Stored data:
--

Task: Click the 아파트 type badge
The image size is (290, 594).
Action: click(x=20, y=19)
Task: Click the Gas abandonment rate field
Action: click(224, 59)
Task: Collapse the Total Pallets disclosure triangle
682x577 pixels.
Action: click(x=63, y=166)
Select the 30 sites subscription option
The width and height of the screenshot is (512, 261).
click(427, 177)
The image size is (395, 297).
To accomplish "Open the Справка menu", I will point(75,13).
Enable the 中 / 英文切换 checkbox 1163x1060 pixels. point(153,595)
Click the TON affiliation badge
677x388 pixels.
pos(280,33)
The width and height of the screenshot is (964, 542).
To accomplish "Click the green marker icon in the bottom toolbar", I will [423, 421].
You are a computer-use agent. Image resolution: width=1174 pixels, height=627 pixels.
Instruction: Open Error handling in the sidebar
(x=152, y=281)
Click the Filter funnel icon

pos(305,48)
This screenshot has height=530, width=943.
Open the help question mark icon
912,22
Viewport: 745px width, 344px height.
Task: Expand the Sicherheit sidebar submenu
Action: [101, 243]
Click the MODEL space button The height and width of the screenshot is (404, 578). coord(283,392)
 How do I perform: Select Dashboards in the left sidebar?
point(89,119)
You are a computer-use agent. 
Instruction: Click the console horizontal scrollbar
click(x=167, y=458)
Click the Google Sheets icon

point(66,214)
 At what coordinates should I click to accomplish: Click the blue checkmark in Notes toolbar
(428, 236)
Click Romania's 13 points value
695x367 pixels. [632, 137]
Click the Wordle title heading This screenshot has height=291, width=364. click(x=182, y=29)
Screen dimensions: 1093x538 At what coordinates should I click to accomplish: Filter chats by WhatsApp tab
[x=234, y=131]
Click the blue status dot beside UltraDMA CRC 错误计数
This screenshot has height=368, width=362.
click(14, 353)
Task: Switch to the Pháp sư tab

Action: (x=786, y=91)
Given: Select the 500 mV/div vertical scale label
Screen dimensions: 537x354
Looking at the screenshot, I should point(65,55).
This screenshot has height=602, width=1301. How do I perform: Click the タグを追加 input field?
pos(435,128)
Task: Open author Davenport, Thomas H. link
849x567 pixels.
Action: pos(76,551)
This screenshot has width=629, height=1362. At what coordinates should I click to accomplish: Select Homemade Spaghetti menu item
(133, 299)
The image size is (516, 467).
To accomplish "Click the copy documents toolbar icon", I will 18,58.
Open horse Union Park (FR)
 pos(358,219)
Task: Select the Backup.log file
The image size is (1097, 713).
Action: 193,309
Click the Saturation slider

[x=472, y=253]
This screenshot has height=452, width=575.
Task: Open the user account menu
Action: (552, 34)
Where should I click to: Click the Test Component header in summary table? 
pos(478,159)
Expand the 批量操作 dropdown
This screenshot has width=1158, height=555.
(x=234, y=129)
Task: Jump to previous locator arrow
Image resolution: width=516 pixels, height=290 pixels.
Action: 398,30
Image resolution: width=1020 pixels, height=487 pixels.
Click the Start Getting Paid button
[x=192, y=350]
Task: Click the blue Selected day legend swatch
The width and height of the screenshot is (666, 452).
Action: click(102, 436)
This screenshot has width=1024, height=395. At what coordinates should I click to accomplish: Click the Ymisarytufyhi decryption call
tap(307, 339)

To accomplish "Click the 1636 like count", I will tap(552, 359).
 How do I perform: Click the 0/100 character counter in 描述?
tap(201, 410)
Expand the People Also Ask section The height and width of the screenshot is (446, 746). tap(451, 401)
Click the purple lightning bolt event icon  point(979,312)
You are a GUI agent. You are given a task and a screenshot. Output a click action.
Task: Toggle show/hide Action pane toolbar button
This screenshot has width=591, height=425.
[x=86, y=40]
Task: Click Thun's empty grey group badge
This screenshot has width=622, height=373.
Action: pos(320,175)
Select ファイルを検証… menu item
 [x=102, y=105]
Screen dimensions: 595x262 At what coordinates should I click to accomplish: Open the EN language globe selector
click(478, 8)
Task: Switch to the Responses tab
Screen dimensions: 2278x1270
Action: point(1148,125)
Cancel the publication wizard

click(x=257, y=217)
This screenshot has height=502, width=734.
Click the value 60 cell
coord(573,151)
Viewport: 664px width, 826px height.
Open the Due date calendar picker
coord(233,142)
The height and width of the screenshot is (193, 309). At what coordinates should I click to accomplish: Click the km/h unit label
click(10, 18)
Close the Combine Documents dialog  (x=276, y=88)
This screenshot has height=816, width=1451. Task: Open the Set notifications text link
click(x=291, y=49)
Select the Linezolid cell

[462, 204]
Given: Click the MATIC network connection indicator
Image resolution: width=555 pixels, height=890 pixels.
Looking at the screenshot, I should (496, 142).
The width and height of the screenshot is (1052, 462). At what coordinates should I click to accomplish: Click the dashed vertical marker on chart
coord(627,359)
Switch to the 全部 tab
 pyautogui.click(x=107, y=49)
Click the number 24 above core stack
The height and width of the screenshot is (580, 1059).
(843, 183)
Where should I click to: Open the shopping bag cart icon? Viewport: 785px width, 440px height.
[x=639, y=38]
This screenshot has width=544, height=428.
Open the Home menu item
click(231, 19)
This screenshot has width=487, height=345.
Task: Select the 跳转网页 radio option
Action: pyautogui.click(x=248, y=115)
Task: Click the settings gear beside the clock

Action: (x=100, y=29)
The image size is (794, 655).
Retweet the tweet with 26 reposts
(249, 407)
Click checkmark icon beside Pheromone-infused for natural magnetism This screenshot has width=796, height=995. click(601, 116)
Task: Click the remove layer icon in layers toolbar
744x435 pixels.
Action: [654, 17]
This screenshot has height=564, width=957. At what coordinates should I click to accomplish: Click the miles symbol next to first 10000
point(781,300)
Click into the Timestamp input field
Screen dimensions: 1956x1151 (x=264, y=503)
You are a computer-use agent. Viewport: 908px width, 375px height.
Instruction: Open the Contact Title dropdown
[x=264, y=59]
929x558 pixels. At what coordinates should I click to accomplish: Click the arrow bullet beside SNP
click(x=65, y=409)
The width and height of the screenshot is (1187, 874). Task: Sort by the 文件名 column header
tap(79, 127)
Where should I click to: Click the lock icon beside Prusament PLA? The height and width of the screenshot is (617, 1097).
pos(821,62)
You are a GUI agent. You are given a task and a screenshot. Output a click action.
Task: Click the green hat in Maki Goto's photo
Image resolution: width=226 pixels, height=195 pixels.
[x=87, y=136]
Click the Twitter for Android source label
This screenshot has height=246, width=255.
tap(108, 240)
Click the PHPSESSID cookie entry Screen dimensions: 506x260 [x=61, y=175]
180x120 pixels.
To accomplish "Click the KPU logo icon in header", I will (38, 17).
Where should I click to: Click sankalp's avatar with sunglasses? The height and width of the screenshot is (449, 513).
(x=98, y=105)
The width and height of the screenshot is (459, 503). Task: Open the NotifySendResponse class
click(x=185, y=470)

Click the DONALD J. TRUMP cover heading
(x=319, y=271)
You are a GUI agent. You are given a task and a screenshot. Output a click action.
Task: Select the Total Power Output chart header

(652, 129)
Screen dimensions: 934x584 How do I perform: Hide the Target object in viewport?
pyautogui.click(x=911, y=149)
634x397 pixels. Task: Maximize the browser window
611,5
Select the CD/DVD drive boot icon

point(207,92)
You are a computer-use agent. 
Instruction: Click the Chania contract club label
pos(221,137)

--

#### EXERCISE DETAILS:
Pull out all lines containing the word "green" from the entries above.

#### TASK RESPONSE:
To accomplish "Click the green marker icon in the bottom toolbar", I will [423, 421].
Task: Click the green hat in Maki Goto's photo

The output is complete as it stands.